Tuesday, September 22, 2009

Continued GAAP Violations Caused the Securities and Exchange Commission to Re-open Its Investigation of Overstock.com

Last week, the Securities and Exchange Commission Enforcement Division took the unusual step of re-opening an investigation of financial reporting irregularities at Overstock.com (NASDAQ: OSTK) after dropping a previous investigation just fifteen months earlier in June 2008. The SEC re-opened its probe of Overstock.com in response to a series of investigative reports by this blog documenting continuing violations of Generally Accepted Accounting Principles (GAAP) by the company and false and misleading representations to investors by its management team, led by CEO Patrick M. Byrne.

A desperate Patrick Byrne is trying to paint himself as the victim of a vendetta by short sellers, the SEC, the press, and other imagined enemies. Byrne has orchestrated a vicious intimidation and smear campaign against company critics (including me) in an attempt to deflect any criticism of his misdeeds. (Note: For more information see Joe Nocera's New York Times Column here, Gary Weiss blog post here, and my blog post here.)

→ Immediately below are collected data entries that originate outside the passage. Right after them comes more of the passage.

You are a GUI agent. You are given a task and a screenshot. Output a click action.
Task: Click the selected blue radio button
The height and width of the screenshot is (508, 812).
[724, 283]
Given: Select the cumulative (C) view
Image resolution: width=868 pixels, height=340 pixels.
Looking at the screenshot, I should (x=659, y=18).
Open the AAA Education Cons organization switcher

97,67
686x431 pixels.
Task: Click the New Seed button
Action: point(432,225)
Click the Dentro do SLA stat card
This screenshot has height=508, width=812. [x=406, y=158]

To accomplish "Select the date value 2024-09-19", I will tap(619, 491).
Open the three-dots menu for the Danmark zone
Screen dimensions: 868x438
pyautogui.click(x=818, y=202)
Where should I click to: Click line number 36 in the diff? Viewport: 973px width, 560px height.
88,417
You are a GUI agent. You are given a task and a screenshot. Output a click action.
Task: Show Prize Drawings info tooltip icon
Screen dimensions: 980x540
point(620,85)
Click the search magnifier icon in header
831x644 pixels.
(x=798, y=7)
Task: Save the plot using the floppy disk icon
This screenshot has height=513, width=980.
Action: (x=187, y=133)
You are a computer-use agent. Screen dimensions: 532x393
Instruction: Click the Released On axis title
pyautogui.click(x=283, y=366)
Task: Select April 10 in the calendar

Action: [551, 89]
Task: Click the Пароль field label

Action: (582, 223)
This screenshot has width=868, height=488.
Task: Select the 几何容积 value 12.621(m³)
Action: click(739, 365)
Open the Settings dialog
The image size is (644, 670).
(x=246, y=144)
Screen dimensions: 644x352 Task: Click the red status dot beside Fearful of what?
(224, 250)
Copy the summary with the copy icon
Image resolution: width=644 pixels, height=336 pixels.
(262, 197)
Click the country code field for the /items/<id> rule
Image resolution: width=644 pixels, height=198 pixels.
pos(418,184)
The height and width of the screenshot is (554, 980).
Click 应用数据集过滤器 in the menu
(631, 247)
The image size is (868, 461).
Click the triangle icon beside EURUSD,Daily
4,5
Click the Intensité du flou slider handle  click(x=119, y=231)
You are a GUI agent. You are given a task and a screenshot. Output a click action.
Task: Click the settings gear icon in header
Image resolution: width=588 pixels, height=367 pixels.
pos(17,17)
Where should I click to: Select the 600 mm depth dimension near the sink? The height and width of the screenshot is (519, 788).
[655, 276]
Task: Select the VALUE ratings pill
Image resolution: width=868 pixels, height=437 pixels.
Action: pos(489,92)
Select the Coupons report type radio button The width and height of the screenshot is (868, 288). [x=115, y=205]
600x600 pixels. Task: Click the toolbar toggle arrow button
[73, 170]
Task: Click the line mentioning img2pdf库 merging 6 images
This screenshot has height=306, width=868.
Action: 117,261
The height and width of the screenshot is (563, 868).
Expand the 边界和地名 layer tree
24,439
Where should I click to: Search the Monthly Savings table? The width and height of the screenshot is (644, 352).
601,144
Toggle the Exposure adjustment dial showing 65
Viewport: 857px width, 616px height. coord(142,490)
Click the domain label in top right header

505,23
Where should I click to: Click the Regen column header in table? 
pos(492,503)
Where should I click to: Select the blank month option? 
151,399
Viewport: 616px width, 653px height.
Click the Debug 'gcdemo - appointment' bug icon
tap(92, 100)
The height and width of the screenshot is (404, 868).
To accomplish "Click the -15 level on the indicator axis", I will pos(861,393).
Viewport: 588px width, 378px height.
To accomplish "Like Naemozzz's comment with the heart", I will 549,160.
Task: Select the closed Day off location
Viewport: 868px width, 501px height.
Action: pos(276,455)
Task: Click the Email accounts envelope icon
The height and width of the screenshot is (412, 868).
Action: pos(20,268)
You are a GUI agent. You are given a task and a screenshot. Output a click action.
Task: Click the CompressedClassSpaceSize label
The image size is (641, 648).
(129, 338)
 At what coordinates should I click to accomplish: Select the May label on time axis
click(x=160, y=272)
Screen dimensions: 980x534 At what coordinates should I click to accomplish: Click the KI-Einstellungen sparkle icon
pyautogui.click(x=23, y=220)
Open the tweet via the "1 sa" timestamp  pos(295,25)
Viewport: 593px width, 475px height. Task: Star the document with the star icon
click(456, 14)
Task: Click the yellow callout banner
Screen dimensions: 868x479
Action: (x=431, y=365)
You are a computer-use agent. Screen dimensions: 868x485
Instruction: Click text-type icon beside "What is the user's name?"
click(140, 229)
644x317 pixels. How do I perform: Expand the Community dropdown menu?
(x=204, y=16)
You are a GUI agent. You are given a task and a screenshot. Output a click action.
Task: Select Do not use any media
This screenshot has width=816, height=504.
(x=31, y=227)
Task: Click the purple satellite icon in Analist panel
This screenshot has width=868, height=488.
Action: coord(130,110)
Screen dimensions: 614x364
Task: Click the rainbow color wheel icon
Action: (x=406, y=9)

The real issue, as I have documented in my blog over the last two years, is Overstock.com’s troubling and consistent pattern of false and misleading financial reports and lies by management about the company’s financial performance and compliance with securities laws. Since CEO Patrick Byrne took control of Overstock.com in 1999, every single financial report issued by the company has at least initially violated GAAP and other SEC disclosure rules. (A summary is detailed in my blog post here).

In October 2008, a mere three months after the SEC Enforcement dropped its first investigation of Overstock.com, the company disclosed new customer credit and refund accounting errors and restated all financial reports from 2003 to Q2 2008 to reflect an additional $8.2 million of claimed accumulated losses in prior reporting periods.

It was the second time that Overstock.com had to restate its financial reports due to violations of GAAP. Previously, in February 2006, the company restated financial reports from Q1 2002 to Q3 2005 due to inventory accounting errors.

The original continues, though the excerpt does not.